The Glories of Byzantium: Jane Angelini

The importance of the role played by Byzantium as a link in the great chain of world history is an important theme. With its roots firmly in the Ancient World of Greece and Rome the Byzantine period – AD 330-1453 – spans the medieval centuries. While much of the West was in deep decline, Byzantium, mistress of the Mediterranean and centre of Christendom, was a symbol of wealth, power and cultural ascendancy. It was here, in the eastern Mediterranean that Christianity, took root and spread, giving us the architectural forms and imagery that are still a part of the faith. We will look at some of the art of Byzantium which is rich in mosaics, frescoes and icons, opulent liturgical vessels in gold and enamel, silks, ivories, manuscripts and centrally planned domed churches, designed as microcosms of the Universe.

Wednesday 10 December 10:30 – 12:30, Winchester Discovery Centre.
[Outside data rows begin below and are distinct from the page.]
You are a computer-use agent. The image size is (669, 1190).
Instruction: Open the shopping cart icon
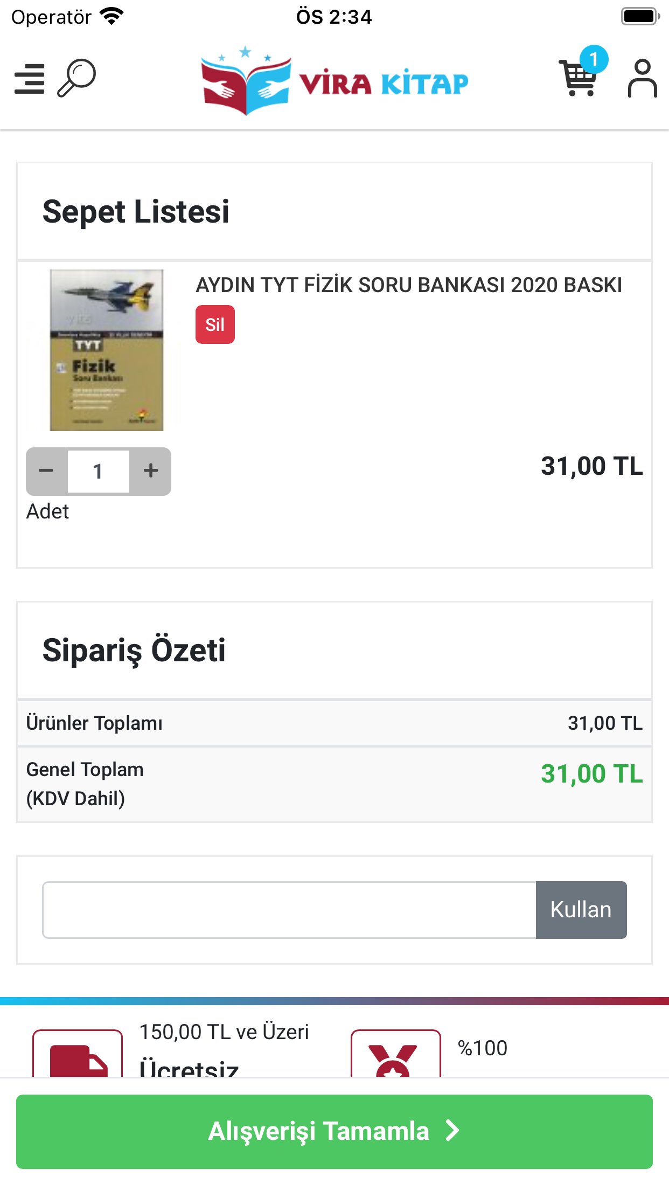pos(577,80)
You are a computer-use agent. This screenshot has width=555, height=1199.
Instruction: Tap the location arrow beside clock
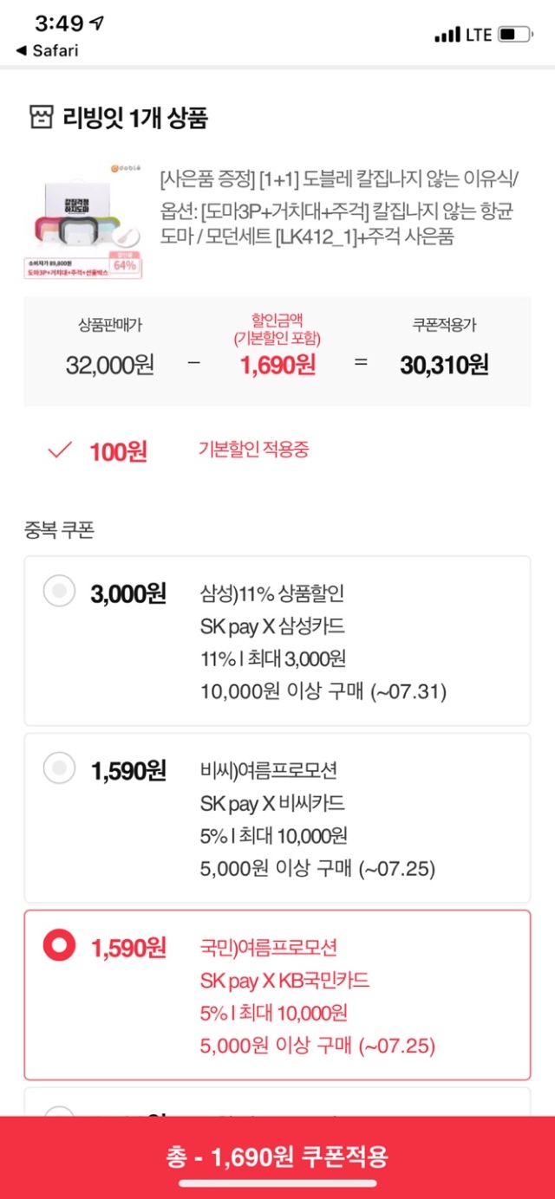point(97,24)
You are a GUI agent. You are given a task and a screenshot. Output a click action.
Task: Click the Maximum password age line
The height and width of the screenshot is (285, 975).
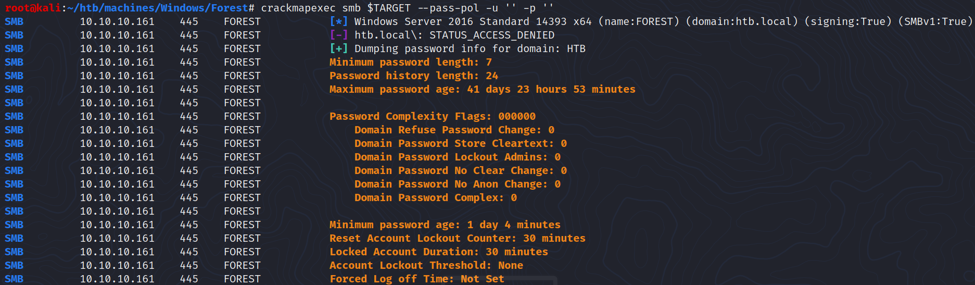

Part 1 – Byzantium on Arno: Dr Antonia Whitley

Dante, who was brought up in Florence, referred to the Baptistry as ‘my beloved San Giovanni’. The monumental ceiling mosaic cycle here is surely one of the great monuments to the cross-fertilization of artistic styles and ideas of the period. Yet when we reflect on the Renaissance and on the prevailing artistic influences of that period, we are conditioned to thinking of comparisons between what was happening in Italy and what was happening in Flanders. In this talk, we are going to look East/West instead of North/South – that is, Christian West and Byzantium. Through the prism of art in Tuscany, the focus is on the Eastern origins of the rebirth of art for it is via the Italian Renaissance that Byzantine art enters the mainstream of European art, not in mosaic but in painting.

Part 2 – The King, the Whig, his horse and the painter: Carol Orchard

A personal response to one of the National Gallery’s iconic paintings – Whistlejacket by George Stubbs – and to the people associated with it.